The Moving Image
Three Americans created the art of the motion picture, and made it the universal language of the twentieth century
April 1960 | Volume 11, Issue 3
By taking one final step forward, Griffith brought the motion-picture art to maturity. He added touches of editorial comment or symbolism for social or political emphasis, a technique subsequently imitated by Eisenstein and Pudovkin. His two greatest masterpieces, The Birth of a Nation and Intolerance, bristle with such juxtapositions of argument and plot, fact and fiction. Both films carry the quality of epics because their creator had a burning passion to rewrite history in his own image. In Intolerance, Christ, Belshazzar (Babylon’s betrayed king), the massacred Huguenots, and Modern Man (victimized by strikes, poverty, crime, charity, and the courts)—all are portrayed as sacrifices to “despotism and injustice.” The four historical stories unfold first separately and then together, linked by Griffith’s ideological editing. It is a picture ahead of its time, and our time.
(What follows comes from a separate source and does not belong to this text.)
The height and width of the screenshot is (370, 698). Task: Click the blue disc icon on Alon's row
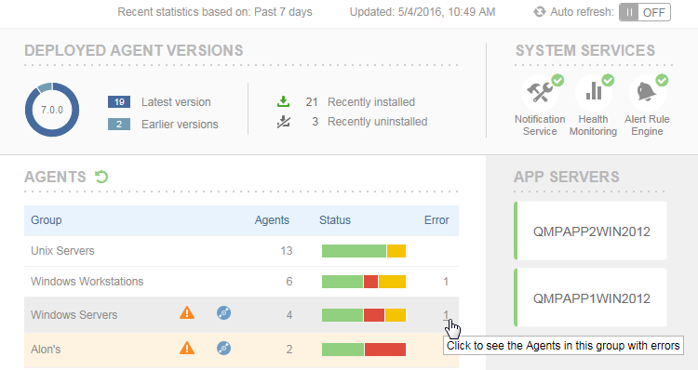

Within an eight-year period (1908–16) Griffith brought the Moving Image to its peak, and today we are coasting on his achievement. Looking back, it is clear that Edison regarded the Kinetoscope and Kinetograph as machines for novel entertainment; Porter considered the craft unique as a storyteller and a money-maker; and Griffith became the master of an art form he unwittingly brought to maturity. Since then, sound and color have arrived, and the television camera and receiver—also perfected near the Hudson River—have added long-distance transmission to the medium’s capabilities. When the future passes judgment on this era, it will not be surprising if the art of the Moving Image ranks high among our creative accomplishments.